### Quoted passage
Worse, he's played by actor Robert Fuller who, like McQueen, had been culled from the ranks of TV Westerns, chiefly Laramie and Wagon Train. Though a decent enough actor, Fuller has none of McQueen's charisma. Casting him as Vin in McQueen's wake is downright perverse, like assigning Lee Majors to Gary Cooper's part in High Noon, Part II (1980), or David Soul as Rick Blaine, Humphrey Bogart's character, in the 1980s TV version of Casablanca.
The plot, such as it is, is nearly a remake of The Magnificent Seven, repeated again and again in the two sequels that followed. Chris with Vin's help recruit more gunfighters to fight more Mexicans against more impossible odds. Sexual firecracker Colbee (Warren Oates) is in it for the women, while Frank (Claude Akins) has a death wish after mercy-killing his wife in an Indian raid. The less interesting Luis (Virgilio Teixeira) and Manuel (Jordan Christopher) round out the seven.

### Data shown
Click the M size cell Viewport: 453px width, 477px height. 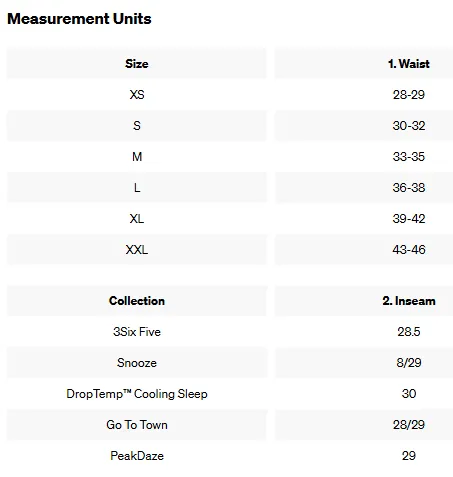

### Apply what you read
**a)** According to the review excerpt, from which TV Westerns had Robert Fuller chiefly been culled?
**b)** Retype the part of the review excerpt starting with "The plot, such" and going on through "out the seven.".

### Task answers
**a)** Laramie and Wagon Train.

**b)**
The plot, such as it is, is nearly a remake of The Magnificent Seven, repeated again and again in the two sequels that followed. Chris with Vin's help recruit more gunfighters to fight more Mexicans against more impossible odds. Sexual firecracker Colbee (Warren Oates) is in it for the women, while Frank (Claude Akins) has a death wish after mercy-killing his wife in an Indian raid. The less interesting Luis (Virgilio Teixeira) and Manuel (Jordan Christopher) round out the seven.